__Ausgewählter Textauszug__.
######

Die persönlichen Verhältnisse des Angeklagten sind nach dem aus den Akten darüber zu gewinnenden Bild nicht geeignet, der Fluchtgefahr ins Gewicht fallend entgegenzuwirken. Insofern kann der Zweck der Untersuchungshaft auch nicht durch weniger einschneidende Maßnahmen (§ 116 Abs. 1 StPO) als deren Vollzug erreicht werden.

Die Eltern des Angeklagten leben getrennt. Er lebt bei der Mutter. Der Vater ist im Zusammenhang mit dem Vorwurf eines Tötungsdelikts im August 2004 in Untersuchungshaft geraten. Die Mutter leidet seit 1994/95 an einer Nervenkrankheit und ist ersichtlich nicht in der Lage, erzieherisch auf den Angeklagten einzuwirken. Sie hat es nicht vermocht, den Angeklagten zu regelmäßigem Schulbesuch anzuhalten. Es besteht kein Anhaltspunkt dafür, daß für den durch den Verteidiger in der Beschwerdeschrift bekundeten Willen des Angeklagten, die Schule nunmehr regelmäßig zu besuchen, den auch die Mutter unterstützen soll, eine Aussicht auf Verwirklichung besteht. Denn es ist nichts dafür zu ersehen, daß sich an den Verhältnissen, vor deren Hintergrund es zu den den Gegenstand des vorliegenden Verfahrens bildenden schweren Straftaten gekommen sein soll, tiefgreifend etwas geändert hat. Allein der den Angeklagten mitbetreffende Wohnortwechsel innerhalb Berlins aufgrund des Umzugs der Mutter gibt nichts Greifbares für die Annahme einer Verbesserung der Situation her.

######

__Vorliegende Datensätze__.
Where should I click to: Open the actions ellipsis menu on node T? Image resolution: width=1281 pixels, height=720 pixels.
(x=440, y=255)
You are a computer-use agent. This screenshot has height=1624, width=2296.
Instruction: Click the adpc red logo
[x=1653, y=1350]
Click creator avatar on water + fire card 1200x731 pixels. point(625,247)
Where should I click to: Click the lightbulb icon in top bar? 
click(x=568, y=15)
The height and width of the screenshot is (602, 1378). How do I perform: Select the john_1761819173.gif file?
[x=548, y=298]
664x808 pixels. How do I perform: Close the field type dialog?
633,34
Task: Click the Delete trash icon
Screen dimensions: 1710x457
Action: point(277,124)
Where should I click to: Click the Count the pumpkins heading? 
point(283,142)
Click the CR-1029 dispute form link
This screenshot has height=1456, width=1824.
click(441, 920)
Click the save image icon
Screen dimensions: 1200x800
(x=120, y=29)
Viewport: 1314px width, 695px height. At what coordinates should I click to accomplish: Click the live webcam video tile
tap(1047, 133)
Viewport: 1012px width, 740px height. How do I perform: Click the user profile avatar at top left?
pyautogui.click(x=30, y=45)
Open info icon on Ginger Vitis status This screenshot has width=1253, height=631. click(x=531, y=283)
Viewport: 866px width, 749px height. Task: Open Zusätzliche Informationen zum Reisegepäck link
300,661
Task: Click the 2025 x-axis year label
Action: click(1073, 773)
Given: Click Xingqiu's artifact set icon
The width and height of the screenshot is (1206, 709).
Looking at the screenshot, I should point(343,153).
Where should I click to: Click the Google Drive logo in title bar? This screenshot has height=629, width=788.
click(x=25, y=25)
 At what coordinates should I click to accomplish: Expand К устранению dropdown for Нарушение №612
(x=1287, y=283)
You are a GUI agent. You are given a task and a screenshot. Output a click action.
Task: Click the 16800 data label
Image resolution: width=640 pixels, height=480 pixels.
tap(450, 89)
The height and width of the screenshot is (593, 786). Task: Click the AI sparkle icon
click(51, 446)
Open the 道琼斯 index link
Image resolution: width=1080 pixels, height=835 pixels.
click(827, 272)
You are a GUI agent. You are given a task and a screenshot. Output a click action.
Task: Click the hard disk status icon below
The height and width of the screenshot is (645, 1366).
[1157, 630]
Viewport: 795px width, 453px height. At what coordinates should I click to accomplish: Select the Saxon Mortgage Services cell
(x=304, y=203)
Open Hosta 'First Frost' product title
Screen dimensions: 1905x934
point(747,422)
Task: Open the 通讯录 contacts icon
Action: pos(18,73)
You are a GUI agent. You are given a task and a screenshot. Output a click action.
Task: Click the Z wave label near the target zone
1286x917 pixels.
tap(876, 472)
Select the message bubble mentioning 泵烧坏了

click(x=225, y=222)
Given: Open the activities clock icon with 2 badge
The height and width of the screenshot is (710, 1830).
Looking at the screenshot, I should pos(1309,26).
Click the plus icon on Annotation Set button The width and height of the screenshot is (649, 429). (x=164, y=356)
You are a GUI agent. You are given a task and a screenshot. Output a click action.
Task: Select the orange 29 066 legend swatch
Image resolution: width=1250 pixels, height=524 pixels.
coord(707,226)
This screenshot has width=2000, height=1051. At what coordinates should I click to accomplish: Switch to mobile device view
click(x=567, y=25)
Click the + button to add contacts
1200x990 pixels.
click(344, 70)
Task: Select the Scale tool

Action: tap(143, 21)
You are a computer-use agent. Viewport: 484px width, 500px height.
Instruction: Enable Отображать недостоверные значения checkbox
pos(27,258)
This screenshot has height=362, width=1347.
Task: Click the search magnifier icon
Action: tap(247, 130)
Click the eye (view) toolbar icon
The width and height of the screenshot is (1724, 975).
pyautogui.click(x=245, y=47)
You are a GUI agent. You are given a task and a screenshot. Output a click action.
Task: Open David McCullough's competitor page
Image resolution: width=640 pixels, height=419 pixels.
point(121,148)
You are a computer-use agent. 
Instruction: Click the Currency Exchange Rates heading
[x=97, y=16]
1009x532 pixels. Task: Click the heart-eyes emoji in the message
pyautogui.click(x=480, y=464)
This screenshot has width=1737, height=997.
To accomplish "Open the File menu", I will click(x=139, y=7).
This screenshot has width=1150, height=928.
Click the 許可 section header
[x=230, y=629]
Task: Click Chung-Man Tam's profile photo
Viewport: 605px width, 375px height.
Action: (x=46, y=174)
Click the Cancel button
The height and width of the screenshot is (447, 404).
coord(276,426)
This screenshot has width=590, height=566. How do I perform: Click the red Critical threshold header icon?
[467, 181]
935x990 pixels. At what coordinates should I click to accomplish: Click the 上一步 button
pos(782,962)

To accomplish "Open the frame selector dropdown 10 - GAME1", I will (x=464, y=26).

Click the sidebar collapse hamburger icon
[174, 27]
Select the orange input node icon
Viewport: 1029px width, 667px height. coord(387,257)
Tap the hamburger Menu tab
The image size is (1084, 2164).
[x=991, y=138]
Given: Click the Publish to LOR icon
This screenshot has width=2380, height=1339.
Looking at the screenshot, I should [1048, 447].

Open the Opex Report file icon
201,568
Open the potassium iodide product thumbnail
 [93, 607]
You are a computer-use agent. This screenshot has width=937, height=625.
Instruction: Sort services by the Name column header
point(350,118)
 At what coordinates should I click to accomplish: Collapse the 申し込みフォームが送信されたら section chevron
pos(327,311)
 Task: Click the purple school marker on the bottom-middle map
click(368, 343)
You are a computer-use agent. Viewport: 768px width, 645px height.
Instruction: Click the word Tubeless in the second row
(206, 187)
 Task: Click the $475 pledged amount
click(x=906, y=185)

######

__Arbeitsauftrag 1__.
Beantworten Sie anhand des Textauszugs zur Untersuchungshaft die folgenden Fragen:
(a) Welche Vorschrift wird für weniger einschneidende Maßnahmen angeführt?
(b) Seit wann leidet die Mutter des Angeklagten an einer Nervenkrankheit?
(c) Wann ist der Vater des Angeklagten in Untersuchungshaft geraten?
__Arbeitsauftrag 2__. Schreiben Sie den Textauszug zur Untersuchungshaft ab seinem letzten Satz weiter.

__Antwort 1__.
(a) § 116 Abs. 1 StPO
(b) Seit 1994/95
(c) Im August 2004

__Antwort 2__.
Die Fortdauer der Untersuchungshaft steht zu der Bedeutung der Sache und der zu erwartenden Strafe nicht außer Verhältnis (§§ 112 Abs. 1 Satz 2, 120 Abs. 1 Satz 1 StPO). Vom zeitlichen Umfang her läßt sich nichts Durchgreifendes einwenden. Dafür daß das Gebot besonders beschleunigter Verfahrensdurchführung verletzt worden ist, das eingreift, wenn ein Jugendlicher sich in Untersuchungshaft befindet (§ 72 Abs. 5 JGG), und das über das ohnehin in Haftsachen geltende allgemeine Beschleunigungsprinzip noch hinausgeht, ist hier weder etwas vorgetragen noch sonst ersichtlich. Das Verfahren ist denn auch, gerade in Anbetracht der Tatsache, daß ein Unfallanalysegutachten und ein psychiatrisch-neurologisches Gutachten über den Reifegrad sowie die Schuldfähigkeit des Angeklagten einzuholen waren, überaus zügig durchgeführt worden. Ebensowenig ist die Anordnung von Untersuchungshaft, auch unter Berücksichtigung der besonderen Belastungen des Vollzuges für Jugendliche, vom Gewicht des Eingriffs her unverhältnismäßig (§ 72 Abs. 1 JGG). Angesichts der Schwere der Fehlentwicklung des Angeklagten, die sich an dem vorliegenden Tatverdacht abzeichnet, spricht nichts dafür, daß andere Maßnahmen, insbesondere die einstweilige Unterbringung in einem Heim der Jugendhilfe, ausreichen (§ 72 Abs. 1 Satz 3 JGG).

Die Kostenentscheidung beruht auf § 74 JGG.